··· Material provided

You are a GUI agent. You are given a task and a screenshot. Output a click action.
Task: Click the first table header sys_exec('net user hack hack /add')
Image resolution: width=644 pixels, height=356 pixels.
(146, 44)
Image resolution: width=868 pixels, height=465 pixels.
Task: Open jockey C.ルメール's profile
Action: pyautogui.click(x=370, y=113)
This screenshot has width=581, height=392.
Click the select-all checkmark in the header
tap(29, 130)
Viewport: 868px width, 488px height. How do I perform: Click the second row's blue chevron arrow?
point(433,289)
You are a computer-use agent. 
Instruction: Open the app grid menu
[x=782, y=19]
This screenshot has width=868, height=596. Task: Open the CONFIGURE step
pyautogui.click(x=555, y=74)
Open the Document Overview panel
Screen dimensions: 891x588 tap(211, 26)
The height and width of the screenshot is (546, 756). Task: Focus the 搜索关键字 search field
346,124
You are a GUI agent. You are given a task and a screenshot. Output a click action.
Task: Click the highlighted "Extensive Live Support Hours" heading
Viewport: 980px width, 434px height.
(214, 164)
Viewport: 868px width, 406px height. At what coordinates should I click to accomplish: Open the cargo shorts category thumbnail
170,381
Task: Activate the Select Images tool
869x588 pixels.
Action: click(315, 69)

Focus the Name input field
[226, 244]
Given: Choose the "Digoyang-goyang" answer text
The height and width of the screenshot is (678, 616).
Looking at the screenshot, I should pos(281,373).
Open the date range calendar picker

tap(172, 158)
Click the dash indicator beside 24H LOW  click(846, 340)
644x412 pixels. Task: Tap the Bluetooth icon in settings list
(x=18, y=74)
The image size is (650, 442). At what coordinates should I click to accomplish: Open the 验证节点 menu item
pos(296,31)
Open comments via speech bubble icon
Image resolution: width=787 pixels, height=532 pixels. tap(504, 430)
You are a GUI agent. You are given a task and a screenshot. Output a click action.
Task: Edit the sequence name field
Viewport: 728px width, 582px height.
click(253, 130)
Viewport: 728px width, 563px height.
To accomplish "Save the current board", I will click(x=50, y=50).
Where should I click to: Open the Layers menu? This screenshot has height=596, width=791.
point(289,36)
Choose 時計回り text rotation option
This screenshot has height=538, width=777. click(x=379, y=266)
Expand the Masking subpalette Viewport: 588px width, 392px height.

······

__Required work__. Your answer must consist only of the lines from the start of the records above through the line with "Task: Click the highlighted", each retyped exactly.

__Answer for the task__.
You are a GUI agent. You are given a task and a screenshot. Output a click action.
Task: Click the first table header sys_exec('net user hack hack /add')
Image resolution: width=644 pixels, height=356 pixels.
(146, 44)
Image resolution: width=868 pixels, height=465 pixels.
Task: Open jockey C.ルメール's profile
Action: pyautogui.click(x=370, y=113)
This screenshot has width=581, height=392.
Click the select-all checkmark in the header
tap(29, 130)
Viewport: 868px width, 488px height. How do I perform: Click the second row's blue chevron arrow?
point(433,289)
You are a computer-use agent. 
Instruction: Open the app grid menu
[x=782, y=19]
This screenshot has width=868, height=596. Task: Open the CONFIGURE step
pyautogui.click(x=555, y=74)
Open the Document Overview panel
Screen dimensions: 891x588 tap(211, 26)
The height and width of the screenshot is (546, 756). Task: Focus the 搜索关键字 search field
346,124
You are a GUI agent. You are given a task and a screenshot. Output a click action.
Task: Click the highlighted "Extensive Live Support Hours" heading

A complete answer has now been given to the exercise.